→ Assignment
Beginning at the top of the entries below, retype each line exactly until the line containing "Viewport: 1048px width, 396px height." has been written out; include no pictures and no later lines.

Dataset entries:
--------
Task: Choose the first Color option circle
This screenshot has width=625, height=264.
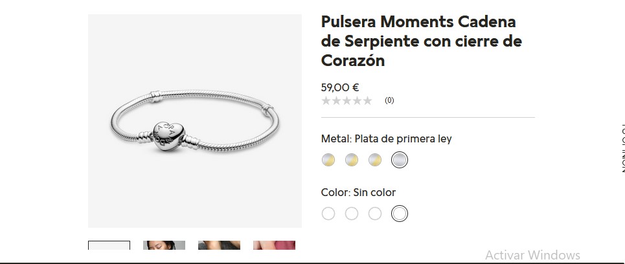Action: pyautogui.click(x=328, y=214)
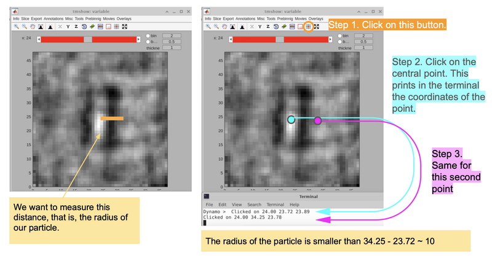The image size is (492, 258).
Task: Click the zoom-out magnifier in right window toolbar
Action: click(217, 26)
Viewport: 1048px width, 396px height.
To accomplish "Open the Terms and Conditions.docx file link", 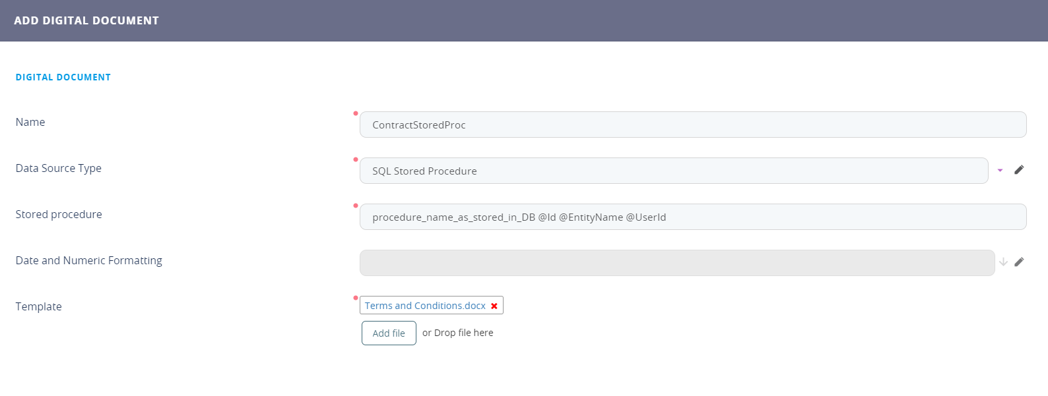I will coord(425,306).
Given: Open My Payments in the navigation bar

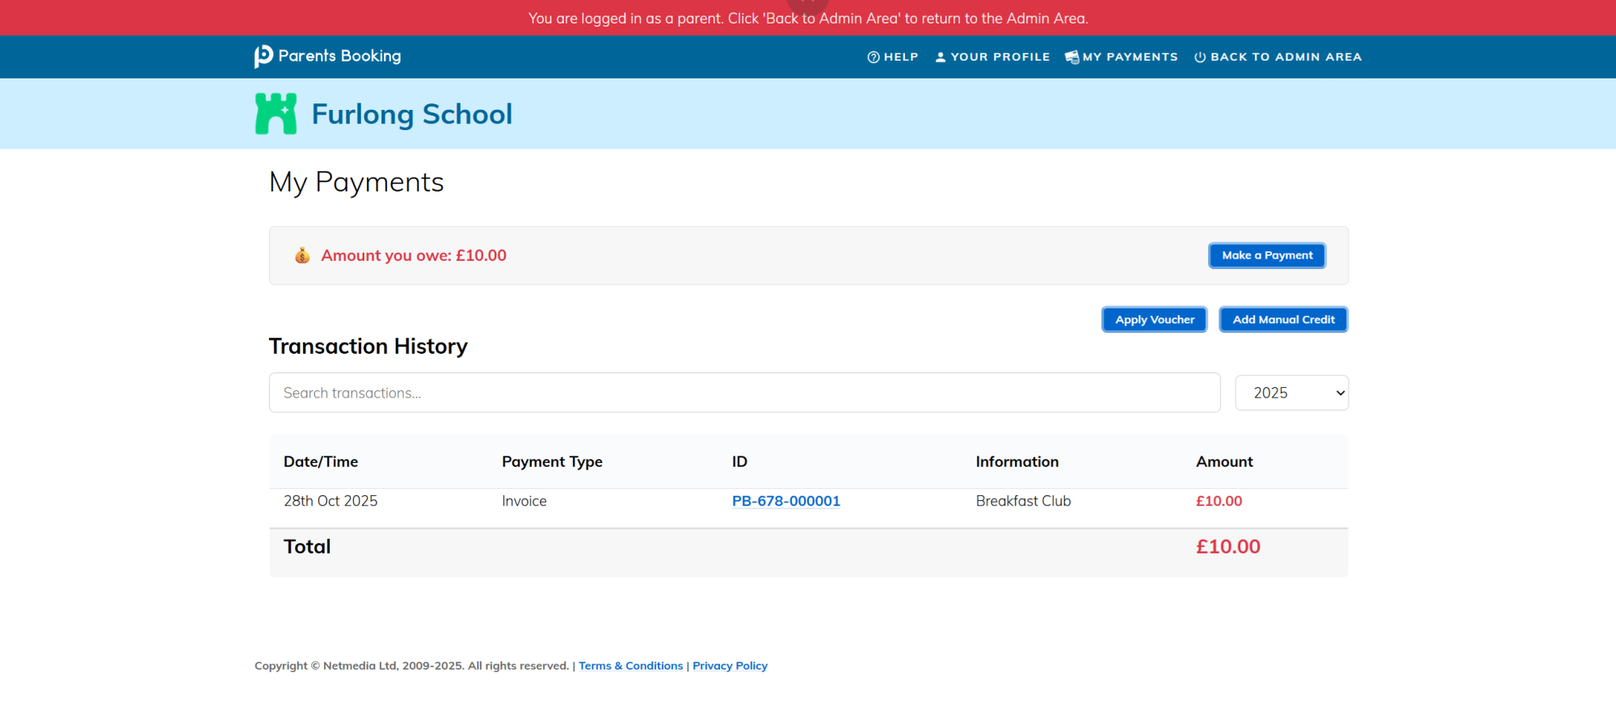Looking at the screenshot, I should click(1130, 57).
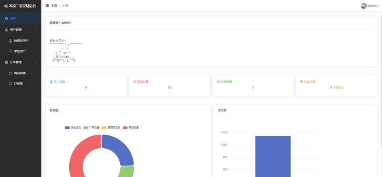Screen dimensions: 382x177
Task: Click the 商品总量 card icon
Action: [135, 81]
--------
→ Your response
Task: Choose the first Color option circle
This screenshot has width=625, height=264.
Action: pyautogui.click(x=328, y=214)
The image size is (492, 258).
Task: Click the zoom-out magnifier in right window toolbar
Action: click(217, 26)
Viewport: 1048px width, 396px height.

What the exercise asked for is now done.